Will the recent bank failures in the U.S. have a domino effect, triggering more bank runs? How are we to cope with this new downside of the digital revolution?
To get an insight into the U.S. banking crisis, CGTN spoke with Richard Turrin, veteran investment banker and expert on digital fintech and the author of “Cashless: China’s Digital Currency Revolution.”
This is the second part of the interview. For the first part, please see U.S. Banking Crisis: Federal Reserve battling the problems it made.
CGTN: The most stunning, and shocking, aspect of the current crisis is the speed at which the banks fell. At the Silicon Valley Bank – $42 billion were withdrawn within 24 hours! Are Americans losing trust in the banking system?
Richard Turrin: This is the most important thing for people to understand. The nature of a bank run has fundamentally changed. What we saw at Silicon Valley Bank is the first true digital bank run. Now, let me explain why. The first part of the digital component was that social media was part of the bank run. People became hysterical and panicked over a Silicon Valley Bank, partially through Twitter and other social media apps. So, we haven’t had that before. That’s something very, very new.
The second crucial part is that we saw this massive, as you said, $42 billion move within 24 hours. That’s half a million dollars a second. So, when we think of bank runs in the old movies, we think about people standing in line, waiting to get cash from their bank. Now we have Twitter causing the panic. And we have people who are connected to the bank digitally that can move their money in a heartbeat.
CGTN: Do you foresee similar bank runs on other U.S. banks?
Richard Turrin: Now, we’ve seen something called meme stocks where the stock is a meme and people buy it not because of the value of the stock, but because of the stocks becoming a meme on social media. Now, this is going to take a darker turn where we have something that I’d like to call meme bank runs. Now, what happens when people get panicked on social media and the bank is actually sound, the panic leads to a sell-off from a sound institution. And that’s something brand new. And that’s why this is really new territory. And that is critical for people to understand.

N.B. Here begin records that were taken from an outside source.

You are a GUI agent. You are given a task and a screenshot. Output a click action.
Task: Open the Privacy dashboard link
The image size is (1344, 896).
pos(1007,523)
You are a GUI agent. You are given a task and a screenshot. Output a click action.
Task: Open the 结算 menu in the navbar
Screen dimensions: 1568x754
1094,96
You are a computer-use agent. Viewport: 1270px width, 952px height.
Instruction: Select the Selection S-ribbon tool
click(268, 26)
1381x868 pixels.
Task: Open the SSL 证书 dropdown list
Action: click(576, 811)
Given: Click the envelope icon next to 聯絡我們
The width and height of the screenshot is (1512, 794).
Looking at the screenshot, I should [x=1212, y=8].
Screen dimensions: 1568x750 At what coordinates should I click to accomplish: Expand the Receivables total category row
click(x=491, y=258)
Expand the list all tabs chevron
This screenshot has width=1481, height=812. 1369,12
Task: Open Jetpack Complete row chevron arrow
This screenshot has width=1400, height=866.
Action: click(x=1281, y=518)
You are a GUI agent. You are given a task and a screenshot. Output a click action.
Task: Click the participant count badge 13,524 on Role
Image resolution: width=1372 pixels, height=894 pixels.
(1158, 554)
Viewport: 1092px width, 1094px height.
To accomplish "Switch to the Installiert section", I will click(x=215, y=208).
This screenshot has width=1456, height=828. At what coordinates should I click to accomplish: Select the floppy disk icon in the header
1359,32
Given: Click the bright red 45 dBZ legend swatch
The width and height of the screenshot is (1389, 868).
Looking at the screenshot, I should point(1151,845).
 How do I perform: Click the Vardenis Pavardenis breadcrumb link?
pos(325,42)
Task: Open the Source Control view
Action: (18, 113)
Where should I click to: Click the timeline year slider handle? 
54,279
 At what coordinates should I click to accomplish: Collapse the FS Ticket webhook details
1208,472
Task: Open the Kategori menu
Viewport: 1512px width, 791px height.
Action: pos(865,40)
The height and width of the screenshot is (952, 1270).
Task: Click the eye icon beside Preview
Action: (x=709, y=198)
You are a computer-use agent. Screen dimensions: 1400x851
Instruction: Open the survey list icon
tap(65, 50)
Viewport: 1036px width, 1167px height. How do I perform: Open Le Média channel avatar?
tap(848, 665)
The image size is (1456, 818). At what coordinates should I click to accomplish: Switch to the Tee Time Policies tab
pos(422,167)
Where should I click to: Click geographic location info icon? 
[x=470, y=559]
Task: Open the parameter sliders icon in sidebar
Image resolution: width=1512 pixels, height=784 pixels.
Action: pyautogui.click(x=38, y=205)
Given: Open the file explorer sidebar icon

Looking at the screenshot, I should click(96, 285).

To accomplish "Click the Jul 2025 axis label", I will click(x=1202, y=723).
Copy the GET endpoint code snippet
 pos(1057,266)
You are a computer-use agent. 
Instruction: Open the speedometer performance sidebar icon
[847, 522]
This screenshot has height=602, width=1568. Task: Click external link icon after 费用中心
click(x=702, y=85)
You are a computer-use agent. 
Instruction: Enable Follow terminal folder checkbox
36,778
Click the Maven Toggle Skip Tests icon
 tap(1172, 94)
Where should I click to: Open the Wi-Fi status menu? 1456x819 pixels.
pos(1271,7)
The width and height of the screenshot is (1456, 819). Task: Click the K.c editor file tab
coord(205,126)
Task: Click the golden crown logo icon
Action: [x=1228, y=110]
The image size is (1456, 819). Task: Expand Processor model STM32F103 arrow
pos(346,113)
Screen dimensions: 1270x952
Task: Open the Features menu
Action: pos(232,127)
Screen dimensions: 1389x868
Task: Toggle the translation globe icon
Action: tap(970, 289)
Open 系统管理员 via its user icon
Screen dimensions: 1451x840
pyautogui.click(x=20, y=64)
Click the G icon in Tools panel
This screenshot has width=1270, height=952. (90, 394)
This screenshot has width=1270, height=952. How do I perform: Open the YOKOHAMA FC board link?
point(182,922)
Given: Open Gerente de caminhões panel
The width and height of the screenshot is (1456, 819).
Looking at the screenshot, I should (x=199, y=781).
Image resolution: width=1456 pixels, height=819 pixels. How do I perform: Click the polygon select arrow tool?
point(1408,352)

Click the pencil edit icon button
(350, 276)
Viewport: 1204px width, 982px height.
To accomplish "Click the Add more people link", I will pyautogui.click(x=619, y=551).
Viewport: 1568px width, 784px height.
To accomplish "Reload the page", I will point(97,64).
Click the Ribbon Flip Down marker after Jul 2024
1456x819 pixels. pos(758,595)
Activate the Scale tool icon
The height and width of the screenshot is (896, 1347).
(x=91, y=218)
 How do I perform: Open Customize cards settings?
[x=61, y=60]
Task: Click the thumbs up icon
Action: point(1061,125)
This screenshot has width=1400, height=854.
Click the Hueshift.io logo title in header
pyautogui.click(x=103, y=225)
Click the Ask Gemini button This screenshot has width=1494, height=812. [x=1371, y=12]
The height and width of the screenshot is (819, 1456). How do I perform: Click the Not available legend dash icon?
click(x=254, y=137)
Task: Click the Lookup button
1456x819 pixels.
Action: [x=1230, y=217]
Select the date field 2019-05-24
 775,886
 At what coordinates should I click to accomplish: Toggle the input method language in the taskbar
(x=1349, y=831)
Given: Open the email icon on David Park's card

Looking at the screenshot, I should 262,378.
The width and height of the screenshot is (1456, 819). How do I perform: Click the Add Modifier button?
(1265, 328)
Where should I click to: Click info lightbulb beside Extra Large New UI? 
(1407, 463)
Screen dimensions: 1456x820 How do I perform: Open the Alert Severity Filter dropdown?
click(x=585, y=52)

Be very careful who you believe when you were on social media platforms. This weekend, there were people involved in the finance industry who had one person in particular who had 700,000 followers on Twitter. He tweeted that everybody should go to the bank over the weekend and withdraw all their money. This is not for Silicon Valley Bank. He told every one of his 700,000 people, and I hope nobody listened to him but, he said “go to the bank and take your money out.” And that’s terrifying because we have to be very careful who we choose to believe on social media platforms. And you can really imagine a smaller bank that is sound, that has no financial problems, being attacked!